Gérard Jean-Juste Pastor
St. Clare's church Tiplas Kazo, Haiti
Aristide accused of fostering violence
A U.S. diplomat accused former Haitian President Jean-Bertrand Aristide
of stirring up violence in his home country, the boldest accusation
of Aristide since his ouster early last year.
BY PABLO BACHELET
WASHINGTON - A top U.S. diplomat Thursday accused former Haitian President
Jean-Bertrand Aristide of personally stirring the violence there and
said Washington has expressed its concerns to South Africa, where he
is living in exile.
''We believe that his people are receiving instructions directly from
his voice and indirectly through his acolytes that communicate with
him personally in South Africa,'' said Roger Noriega, assistant secretary
of state for Western Hemisphere affairs. ''As a longtime observer of
Haiti and a longtime consumer of information about Haiti, it is abundantly
clear to me . . . that Aristide and his camp are singularly responsible
for most of the violence and for the concerted nature of the violence,''
His statement was the strongest so far blaming Aristide for the violence
that has rocked the country since his ouster early last year amid an
armed uprising. In the past, Washington has blamed the violence more
generally on Aristide's Lavalas Family Party. The violence, which has
increased significantly since September, is threatening to affect the
Oct. 9 local elections and Nov. 13 legislative and presidential elections.
Hundreds are estimated to have died in clashes involving armed gangs
of Aristide supporters and foes and U.N. peacekeepers.
''A few hundred principal bad guys'' are behind the violence, Noriega
said in a telephone interview.
He made a quick visit to Haiti two weeks ago for a close-up look at
the political and security situation.
Asked if the U.S. government had expressed its concerns to South African
officials, Noriega said, ``We have had the diplomatic contacts that
you would expect us to have with the key actors, explaining that Aristide's
role is not a helpful one.''
A South African government spokesman in Pretoria declined to comment.

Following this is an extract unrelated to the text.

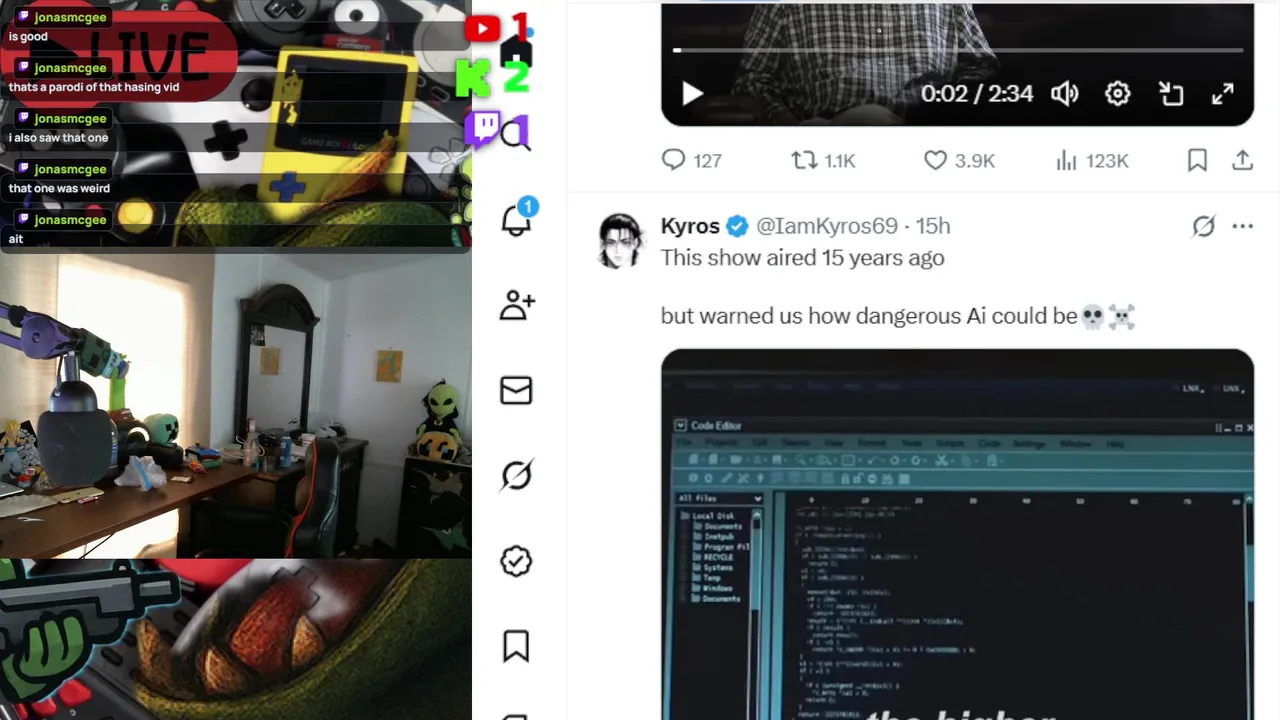Open the Verified badge sidebar icon

(516, 561)
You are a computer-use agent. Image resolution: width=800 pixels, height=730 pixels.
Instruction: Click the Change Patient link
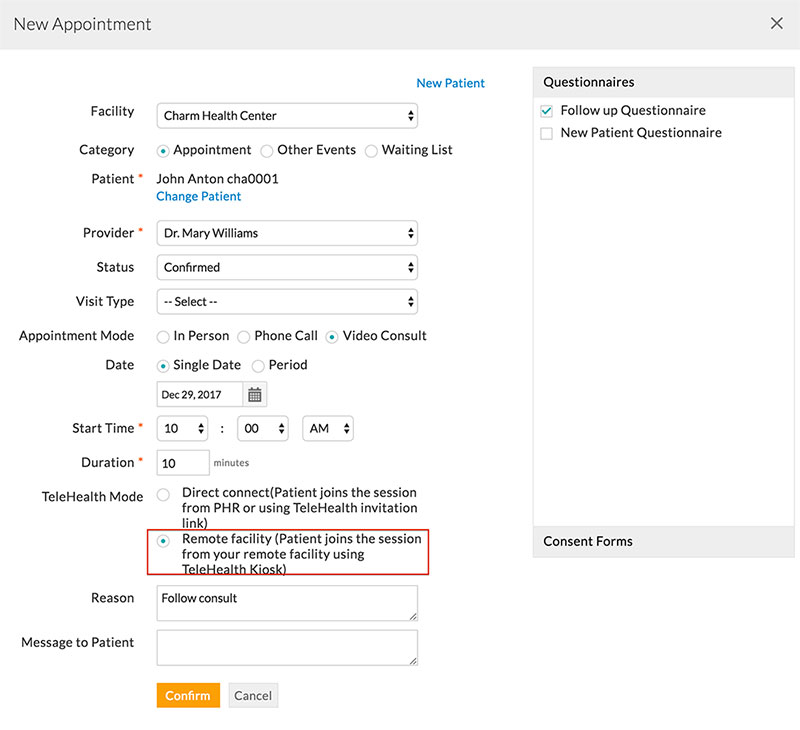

Noriega also urged the U.N. peacekeeping force, known as MINUSTAH, to
take a more ''proactive role'' in going after the armed pro-Aristide
gangs. He said the gangs were not many in numbers but were strategically
based in slums near the airport road and commercial
districts, allowing them to damage the Haitian economy.
A CENTRAL ROLE
He said there also were some ''opportunistic criminal organizations''
that engaged in kidnappings and other crimes, but that it was ``also
extraordinarily apparent that Aristide and his gangs are playing a central
role in generating violence, and trying to sow insecurity.''
Noriega said Aristide had a 15-year ''pattern'' of using political violence
and that it was not surprising that he was making ``this one last stand
to terrorize the Haitian people and deny them good government.''
On Wednesday, the U.N. Security Council voted to send 1,000 more security
forces to bolster the 8,300-strong force already there. The Brazilian-led
peacekeeping force has been widely criticized for doing too little to
disarm criminal gangs.
He praised the U.N. decision but added that the success or failure of
MINUSTAH ``depends on what they do in the next days and weeks.''
Asked if there was a resurgence
in drug trafficking through Haiti because of lack of security, Noriega
said, ''I don't know that we can say that it's gotten appreciably worse''
but that there was a sense that drug traffickers were trying to set
a stronger foothold in Haiti.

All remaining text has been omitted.